Con chi, del suo ambiente, si sente ancora oggi?
«Con Gianni Morandi, mi vuole bene, mi chiama Zio Lele come nei “musicarelli” che abbiamo girato insieme, mi telefona spesso, facciamo lunghe chiacchierate. Con lui e con Lucio Dalla avevamo pensato di metter su uno spettacolo, titolo: “I Biascianot”, come a Bologna si chiamano quelli che se ne vanno in giro di notte parlando da soli. Non ce l’hanno fatto fare, colpa del solito dirigente Rai...».
Ha recitato con Paolo Sorrentino nelleConseguenze dell’amore, come è andata?
«Un grande.

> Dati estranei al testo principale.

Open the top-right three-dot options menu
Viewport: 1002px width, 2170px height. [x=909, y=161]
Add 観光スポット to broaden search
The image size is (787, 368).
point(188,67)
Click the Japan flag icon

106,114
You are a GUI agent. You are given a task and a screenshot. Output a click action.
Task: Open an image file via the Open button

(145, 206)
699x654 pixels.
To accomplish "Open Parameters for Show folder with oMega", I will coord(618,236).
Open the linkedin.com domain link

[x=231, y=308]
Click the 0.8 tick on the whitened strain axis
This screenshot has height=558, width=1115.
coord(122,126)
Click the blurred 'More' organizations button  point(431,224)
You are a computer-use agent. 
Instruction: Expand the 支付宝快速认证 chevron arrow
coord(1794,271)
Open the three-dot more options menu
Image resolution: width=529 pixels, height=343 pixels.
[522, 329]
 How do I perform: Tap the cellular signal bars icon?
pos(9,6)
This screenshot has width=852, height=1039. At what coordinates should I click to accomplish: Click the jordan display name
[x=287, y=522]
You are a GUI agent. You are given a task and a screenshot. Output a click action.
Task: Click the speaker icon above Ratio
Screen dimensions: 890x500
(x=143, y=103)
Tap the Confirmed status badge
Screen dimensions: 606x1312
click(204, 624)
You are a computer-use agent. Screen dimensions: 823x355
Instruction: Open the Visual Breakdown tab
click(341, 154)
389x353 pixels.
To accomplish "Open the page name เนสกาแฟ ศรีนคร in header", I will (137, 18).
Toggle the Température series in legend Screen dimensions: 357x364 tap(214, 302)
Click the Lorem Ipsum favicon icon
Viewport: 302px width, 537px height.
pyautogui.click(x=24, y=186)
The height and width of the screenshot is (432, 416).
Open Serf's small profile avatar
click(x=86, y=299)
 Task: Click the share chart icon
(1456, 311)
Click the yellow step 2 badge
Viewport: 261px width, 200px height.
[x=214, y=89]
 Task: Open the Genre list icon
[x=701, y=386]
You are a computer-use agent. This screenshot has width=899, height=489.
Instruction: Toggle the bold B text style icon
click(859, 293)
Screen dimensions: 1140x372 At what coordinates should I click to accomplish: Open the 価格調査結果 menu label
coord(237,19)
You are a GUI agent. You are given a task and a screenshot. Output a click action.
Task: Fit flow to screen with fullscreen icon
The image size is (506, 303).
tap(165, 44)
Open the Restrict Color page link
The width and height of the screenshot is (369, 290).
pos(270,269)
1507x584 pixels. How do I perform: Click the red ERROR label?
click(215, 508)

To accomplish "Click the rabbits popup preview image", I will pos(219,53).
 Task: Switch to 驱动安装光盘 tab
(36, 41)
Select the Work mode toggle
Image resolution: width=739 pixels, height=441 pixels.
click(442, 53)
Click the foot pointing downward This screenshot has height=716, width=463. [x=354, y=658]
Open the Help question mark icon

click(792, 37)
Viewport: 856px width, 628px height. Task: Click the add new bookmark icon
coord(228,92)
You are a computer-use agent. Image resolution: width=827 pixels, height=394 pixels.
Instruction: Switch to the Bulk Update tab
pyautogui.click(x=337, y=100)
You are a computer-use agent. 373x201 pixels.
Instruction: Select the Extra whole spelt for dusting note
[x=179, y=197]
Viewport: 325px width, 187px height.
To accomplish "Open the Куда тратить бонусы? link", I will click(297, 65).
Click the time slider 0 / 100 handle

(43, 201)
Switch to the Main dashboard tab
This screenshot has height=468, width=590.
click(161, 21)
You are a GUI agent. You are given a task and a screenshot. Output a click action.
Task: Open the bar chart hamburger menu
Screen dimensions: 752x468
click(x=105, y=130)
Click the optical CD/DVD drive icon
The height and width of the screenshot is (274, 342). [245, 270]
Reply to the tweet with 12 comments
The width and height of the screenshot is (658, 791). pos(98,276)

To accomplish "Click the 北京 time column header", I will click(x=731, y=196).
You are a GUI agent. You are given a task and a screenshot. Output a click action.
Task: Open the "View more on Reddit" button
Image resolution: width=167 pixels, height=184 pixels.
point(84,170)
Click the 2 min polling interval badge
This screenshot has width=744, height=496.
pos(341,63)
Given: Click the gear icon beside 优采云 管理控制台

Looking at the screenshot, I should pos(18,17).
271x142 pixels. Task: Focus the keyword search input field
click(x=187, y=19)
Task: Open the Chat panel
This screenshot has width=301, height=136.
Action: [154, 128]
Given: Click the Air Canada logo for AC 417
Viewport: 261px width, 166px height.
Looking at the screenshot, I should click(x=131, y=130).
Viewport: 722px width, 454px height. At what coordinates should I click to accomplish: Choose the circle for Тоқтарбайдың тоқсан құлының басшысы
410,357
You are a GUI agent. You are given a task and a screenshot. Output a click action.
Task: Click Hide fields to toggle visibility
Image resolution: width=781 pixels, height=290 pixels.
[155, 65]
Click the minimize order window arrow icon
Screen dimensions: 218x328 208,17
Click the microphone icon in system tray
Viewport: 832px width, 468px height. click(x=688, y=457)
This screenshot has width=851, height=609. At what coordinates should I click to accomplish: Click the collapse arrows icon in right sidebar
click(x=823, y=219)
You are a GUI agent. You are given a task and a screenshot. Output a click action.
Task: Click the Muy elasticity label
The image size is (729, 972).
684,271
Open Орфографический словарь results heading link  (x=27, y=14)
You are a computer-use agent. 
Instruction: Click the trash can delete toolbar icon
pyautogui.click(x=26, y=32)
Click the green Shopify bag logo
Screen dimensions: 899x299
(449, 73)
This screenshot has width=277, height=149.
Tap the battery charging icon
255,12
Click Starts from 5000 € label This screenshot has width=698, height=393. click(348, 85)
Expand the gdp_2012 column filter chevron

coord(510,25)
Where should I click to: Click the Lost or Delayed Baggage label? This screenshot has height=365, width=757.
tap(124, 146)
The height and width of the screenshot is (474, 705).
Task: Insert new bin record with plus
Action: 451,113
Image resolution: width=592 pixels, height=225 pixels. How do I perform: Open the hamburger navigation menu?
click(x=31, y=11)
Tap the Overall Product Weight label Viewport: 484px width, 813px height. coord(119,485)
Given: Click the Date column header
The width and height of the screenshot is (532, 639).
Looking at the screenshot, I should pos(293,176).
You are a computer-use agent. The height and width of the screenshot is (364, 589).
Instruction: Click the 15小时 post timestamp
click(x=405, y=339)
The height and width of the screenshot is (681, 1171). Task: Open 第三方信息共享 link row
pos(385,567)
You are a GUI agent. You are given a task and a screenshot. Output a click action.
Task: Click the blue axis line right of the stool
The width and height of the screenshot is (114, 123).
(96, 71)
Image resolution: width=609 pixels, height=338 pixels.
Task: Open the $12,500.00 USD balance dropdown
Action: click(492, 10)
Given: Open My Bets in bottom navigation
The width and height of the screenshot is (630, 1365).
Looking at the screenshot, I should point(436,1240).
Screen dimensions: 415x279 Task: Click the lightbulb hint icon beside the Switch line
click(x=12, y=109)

È venuto a vedermi a teatro a Torino, e mi ha proposto una parte. È un perfezionista, lavora come Visconti. Il cinema si fa nella confusione, lui, invece, ti avverte quando arriva la tua scena e ti chiede di prepararti. Poi ti lascia fare e, se gli piaci, non impone le sue idee».
Luca Barbareschi l’ha diretta nelTrasformista, come la scelse?
«Ci eravamo incontrati a Roma, ero in disgrazia, non lavoravo più. Capì che attraversavo un brutto momento e mi fece lavorare. Luca mi piace come essere umano, è uno che aiuta gli altri, a differenza di tanti che, invece, si fanno solo i fatti loro».
Di recente è stato ospite del Presidente Mattarella. Di che cosa avete parlato?
«Voleva conoscermi, mi ha colpito la sua tenerezza, il fatto che mi desse il braccio e mi accompagnasse alla poltrona. Gli ho detto: “Ma lei qui che ci sta a fare? Ma venga via, ce ne andiamo a fare una bella crociera”. Mi ha risposto che non poteva, allora gli ho chiesto di farmi senatore a vita, si è messo a ridere, e io gli ho detto: “Allora lo vede che non può fare niente, che è prigioniero, anche da Presidente?”».
C’è qualcosa che avrebbe voluto fare e non ha fatto?
«Mi sarebbe piaciuto partecipare allo sbarco dei Mille, insieme a Garibaldi, ma era troppo presto. È incredibile, ma non c’ero ancora».